• Entries provided

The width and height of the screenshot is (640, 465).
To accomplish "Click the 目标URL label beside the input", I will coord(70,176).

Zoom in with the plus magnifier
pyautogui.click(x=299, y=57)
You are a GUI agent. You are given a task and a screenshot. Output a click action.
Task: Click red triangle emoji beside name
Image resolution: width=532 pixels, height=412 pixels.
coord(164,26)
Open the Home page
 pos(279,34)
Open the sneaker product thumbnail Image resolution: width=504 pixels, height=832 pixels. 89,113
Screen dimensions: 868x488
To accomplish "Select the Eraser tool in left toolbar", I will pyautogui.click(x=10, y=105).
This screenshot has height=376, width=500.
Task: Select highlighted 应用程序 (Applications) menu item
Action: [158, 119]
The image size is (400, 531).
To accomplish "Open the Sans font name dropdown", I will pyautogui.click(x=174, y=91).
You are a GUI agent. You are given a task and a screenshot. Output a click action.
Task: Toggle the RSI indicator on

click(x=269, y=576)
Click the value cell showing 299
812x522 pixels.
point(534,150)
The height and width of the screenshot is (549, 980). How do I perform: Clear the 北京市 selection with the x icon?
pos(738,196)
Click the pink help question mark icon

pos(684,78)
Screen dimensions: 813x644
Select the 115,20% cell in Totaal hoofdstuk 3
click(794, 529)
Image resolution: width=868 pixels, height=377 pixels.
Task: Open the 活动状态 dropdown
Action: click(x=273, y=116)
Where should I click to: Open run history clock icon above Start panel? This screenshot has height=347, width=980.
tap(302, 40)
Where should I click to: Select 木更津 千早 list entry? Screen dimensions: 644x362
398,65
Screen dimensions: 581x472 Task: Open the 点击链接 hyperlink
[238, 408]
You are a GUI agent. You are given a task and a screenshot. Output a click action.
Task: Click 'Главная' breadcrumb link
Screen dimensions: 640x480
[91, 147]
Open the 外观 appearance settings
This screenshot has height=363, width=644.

• What you are asked to do
Return, from the entries, each line that holds "name".

• Output for this task
Task: Click red triangle emoji beside name
To accomplish "Open the Sans font name dropdown", I will pyautogui.click(x=174, y=91).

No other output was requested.